Named list containing options for the nlminb optimization routine, such as iter.max, eval.max or rel.tol. For a complete list of options and default values see the documentation of nlminb in the stats package.

Value

A list with the following elements:

success

Logical, indicating whether model fitting succeeded. If FALSE, the returned list will include an additional ``error'' element (character) providing a description of the error; in that case all other return variables may be undefined.

objective_value

The maximized fitting objective. Currently, only maximum-likelihood estimation is implemented, and hence this will always be the maximized log-likelihood.

objective_name

The name of the objective that was maximized during fitting. Currently, only maximum-likelihood estimation is implemented, and hence this will always be ``loglikelihood''.

param_fitted

Numeric vector of size NP (number of model parameters), listing all fitted or fixed model parameters in their standard order (see details above). If param_names was provided, elements in fitted_params will be named.

param_guess

Numeric vector of size NP, listing guessed or fixed values for all model parameters in their standard order.

loglikelihood

The log-likelihood of the fitted model for the given timetree.

NFP

Integer, number of fitted (i.e., non-fixed) model parameters.

AIC

The Akaike Information Criterion for the fitted model, defined as \(2k-2\log(L)\), where \(k\) is the number of fitted parameters and \(L\) is the maximized likelihood.

BIC

The Bayesian information criterion for the fitted model, defined as \(\log(n)k-2\log(L)\), where \(k\) is the number of fitted parameters, \(n\) is the number of data points (number of branching times), and \(L\) is the maximized likelihood.

converged

Logical, specifying whether the maximum likelihood was reached after convergence of the optimization algorithm. Note that in some cases the maximum likelihood may have been achieved by an optimization path that did not yet converge (in which case it's advisable to increase iter.max and/or eval.max).

Niterations

Integer, specifying the number of iterations performed during the optimization path that yielded the maximum likelihood.

Nevaluations

Integer, specifying the number of likelihood evaluations performed during the optimization path that yielded the maximum likelihood.

trial_start_objectives

Numeric vector of size Ntrials, listing the initial objective values (e.g., loglikelihoods) for each fitting trial, i.e. at the start parameter values.

trial_objective_values

Numeric vector of size Ntrials, listing the final maximized objective values (e.g., loglikelihoods) for each fitting trial.

trial_Nstart_attempts

Integer vector of size Ntrials, listing the number of start attempts for each fitting trial, until a starting point with valid likelihood was found.

trial_Niterations

Integer vector of size Ntrials, listing the number of iterations needed for each fitting trial.

trial_Nevaluations

Integer vector of size Ntrials, listing the number of likelihood evaluations needed for each fitting trial.

Details

This function is designed to estimate a finite set of scalar parameters (\(p_1,..,p_n\in\R\)) that determine the PDR and the product \(\rho\lambda_o\) (sampling fraction times present-dat extinction rate), by maximizing the likelihood of observing a given timetree under the HBD model. For example, the investigator may assume that the PDR varies exponentially over time, i.e. can be described by \(PDR(t)=A\cdot e^{-B t}\) (where \(A\) and \(B\) are unknown coefficients and \(t\) is time before present), and that the product \(\rho\lambda_o\) is unknown. In this case the model has 3 free parameters, \(p_1=A\), \(p_2=B\) and \(p_3=\rho\lambda_o\), each of which may be fitted to the tree.

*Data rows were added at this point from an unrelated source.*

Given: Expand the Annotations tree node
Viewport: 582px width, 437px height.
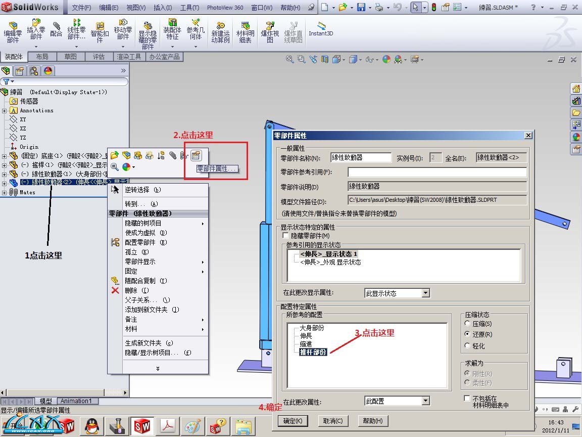Looking at the screenshot, I should point(5,111).
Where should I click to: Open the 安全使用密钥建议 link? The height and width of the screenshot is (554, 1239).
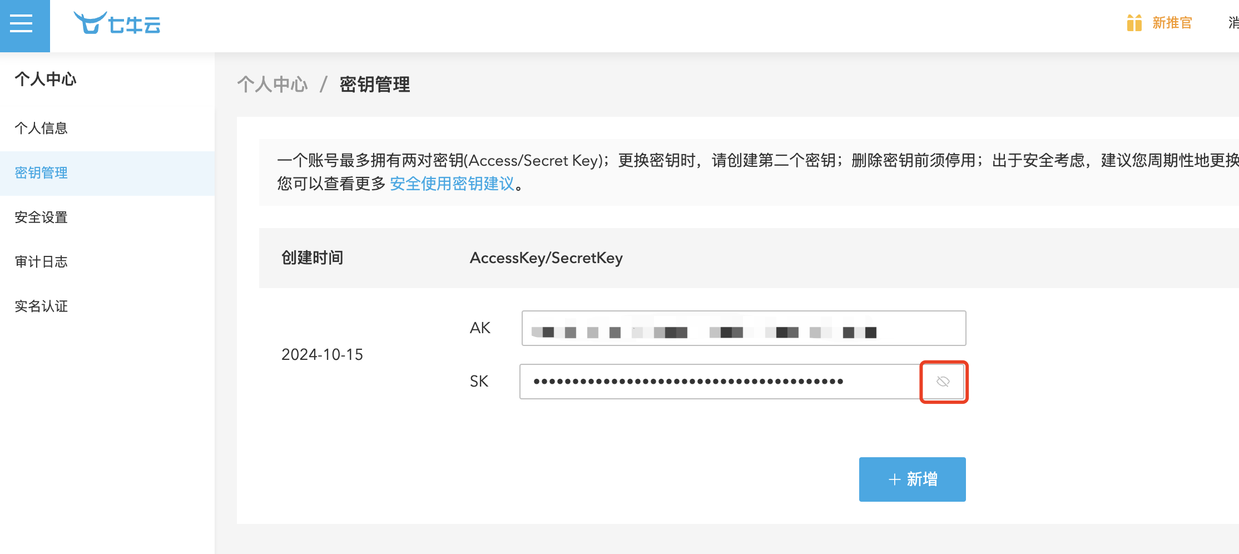[x=452, y=184]
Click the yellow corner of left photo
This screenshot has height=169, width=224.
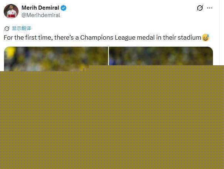pyautogui.click(x=10, y=52)
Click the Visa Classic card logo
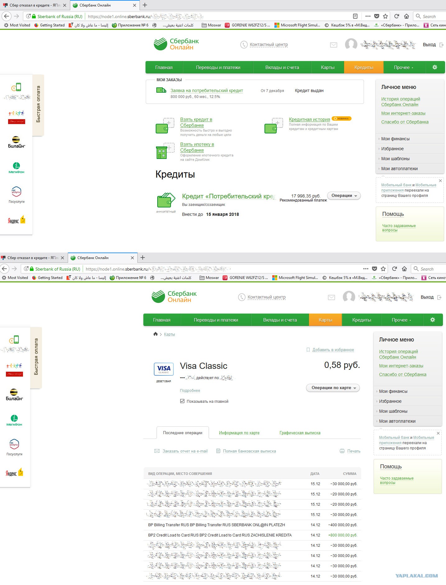 pyautogui.click(x=163, y=369)
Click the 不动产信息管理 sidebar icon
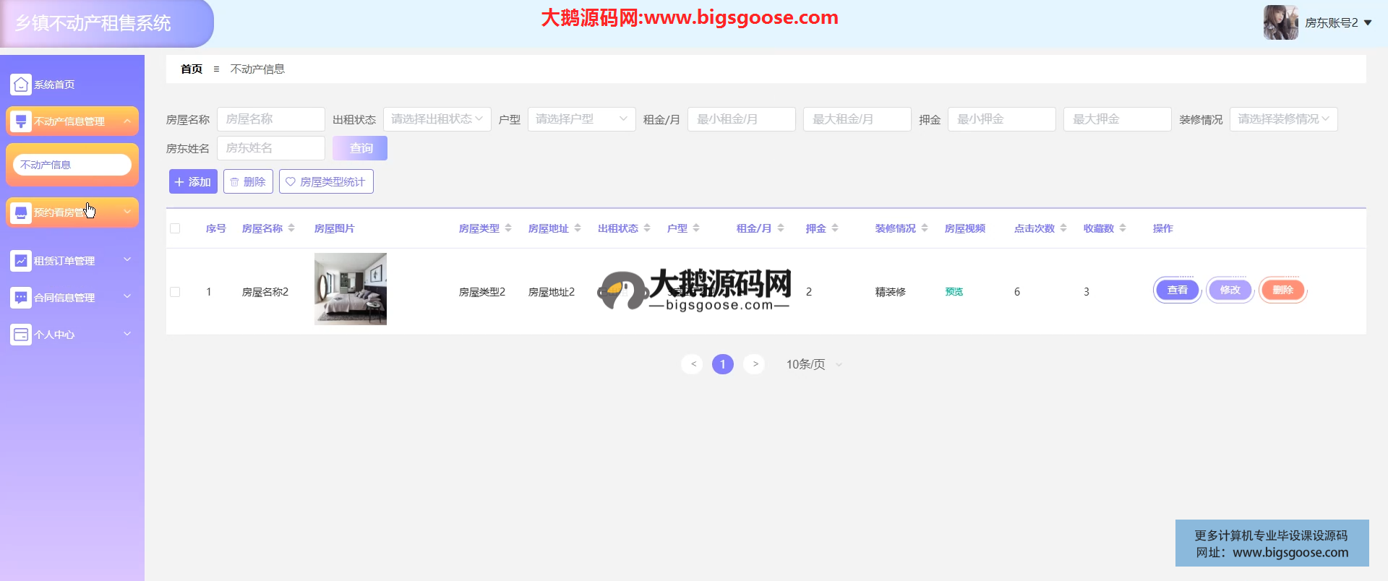Image resolution: width=1388 pixels, height=581 pixels. coord(21,121)
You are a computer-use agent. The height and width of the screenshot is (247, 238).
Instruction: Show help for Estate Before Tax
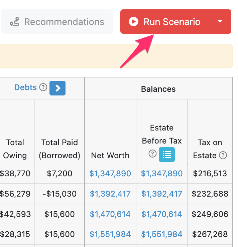click(x=152, y=154)
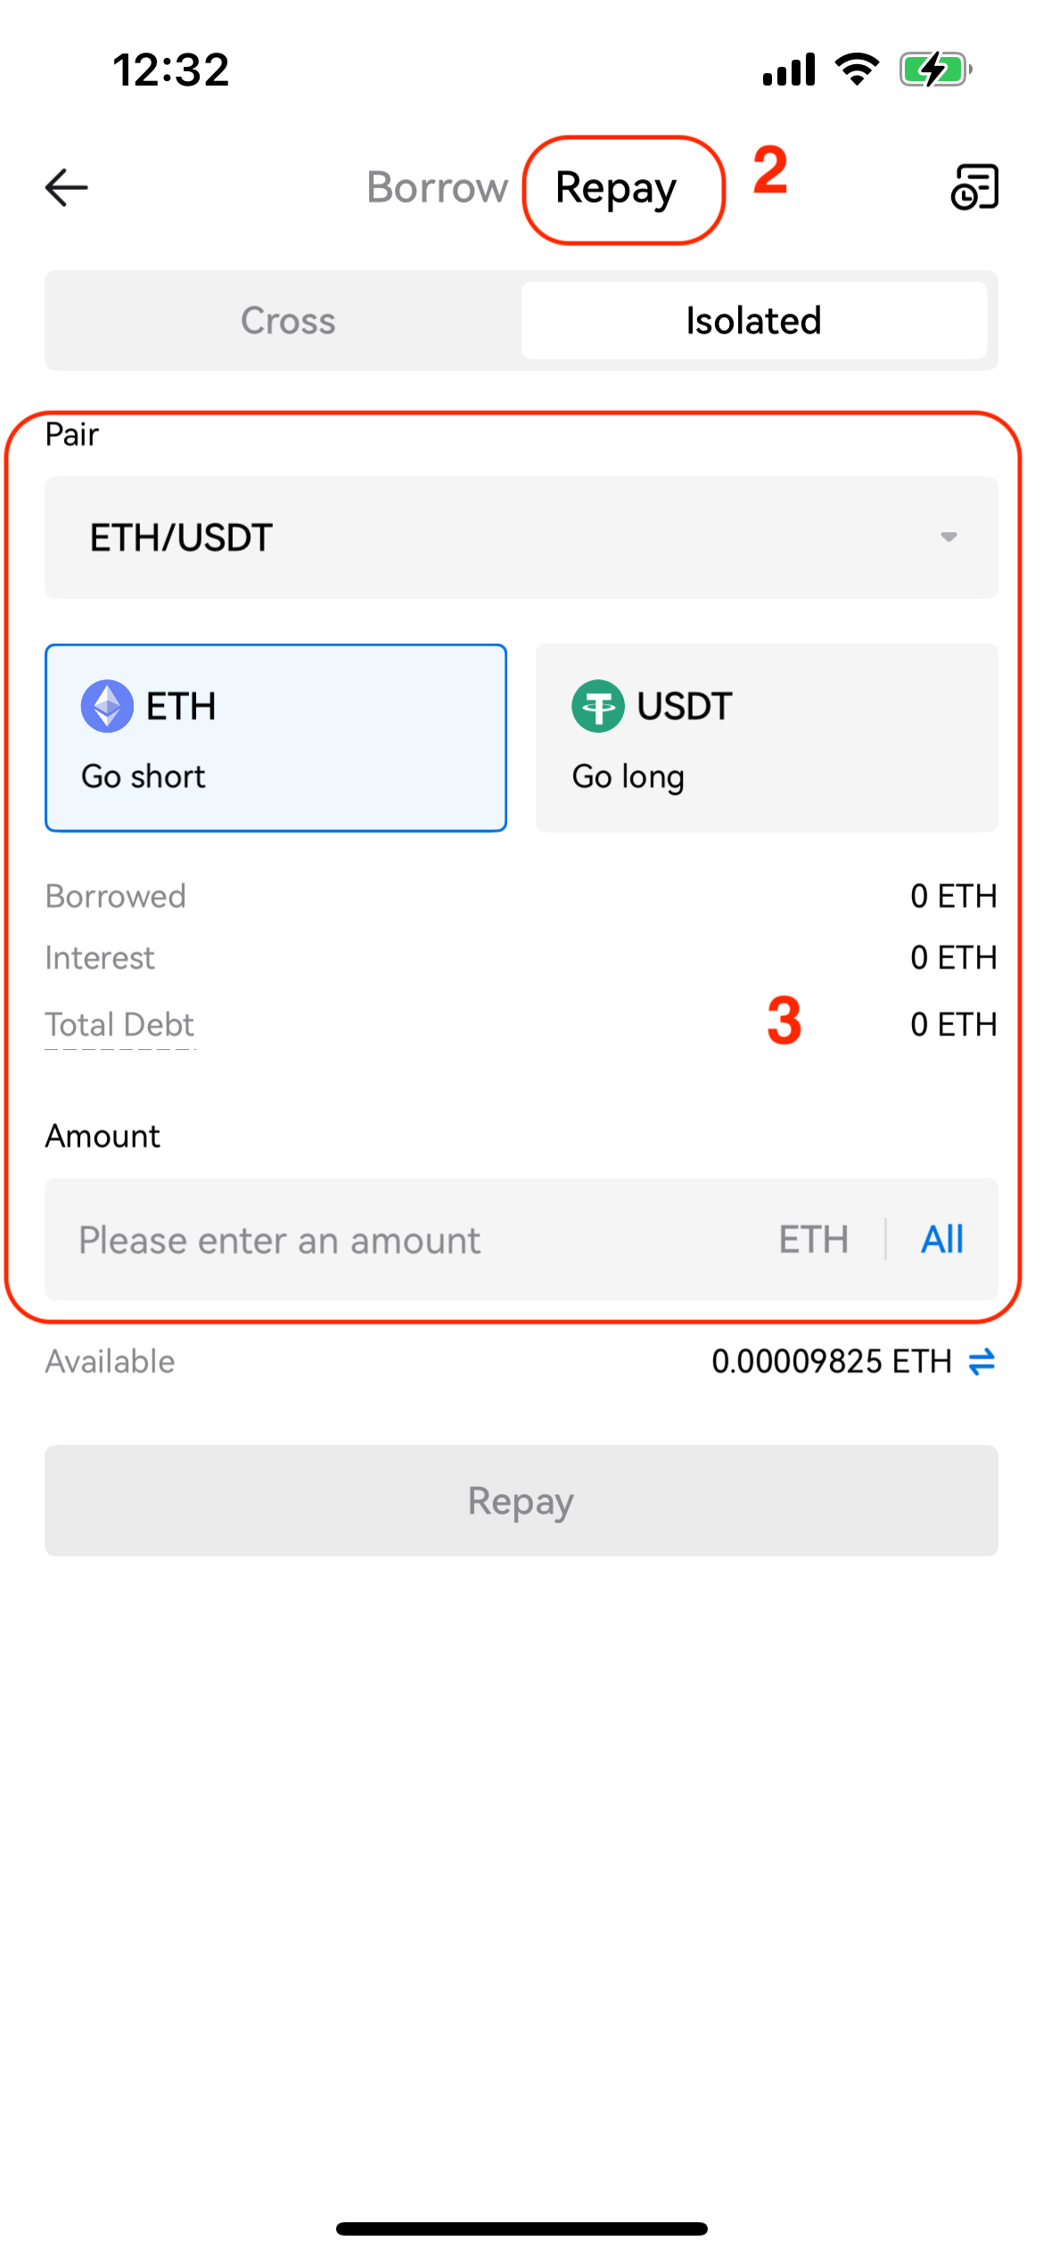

If age0>0, the input tree is essentially trimmed at age0 (omitting anything younger than age0), and the PDR and rholambda0 are fitted to this new (shorter) tree, with time shifted appropriately. The fitted rholambda0 is thus the product of the sampling fraction at age0 and the speciation rate at age0. Note that the sampling fraction at age0 is simply the fraction of lineages extant at age0 that are represented in the timetree.

It is generally advised to provide as much information to the function fit_hbd_pdr_parametric as possible, including reasonable lower and upper bounds (param_min and param_max), a reasonable parameter guess (param_guess) and reasonable parameter scales param_scale. If some model parameters can vary over multiple orders of magnitude, it is advised to transform them so that they vary across fewer orders of magnitude (e.g., via log-transformation). It is also important that the age_grid is sufficiently fine to capture the variation of the PDR over time, since the likelihood is calculated under the assumption that both vary linearly between grid points.

References

H. Morlon, T. L. Parsons, J. B. Plotkin (2011). Reconciling molecular phylogenies with the fossil record. Proceedings of the National Academy of Sciences. 108:16327-16332.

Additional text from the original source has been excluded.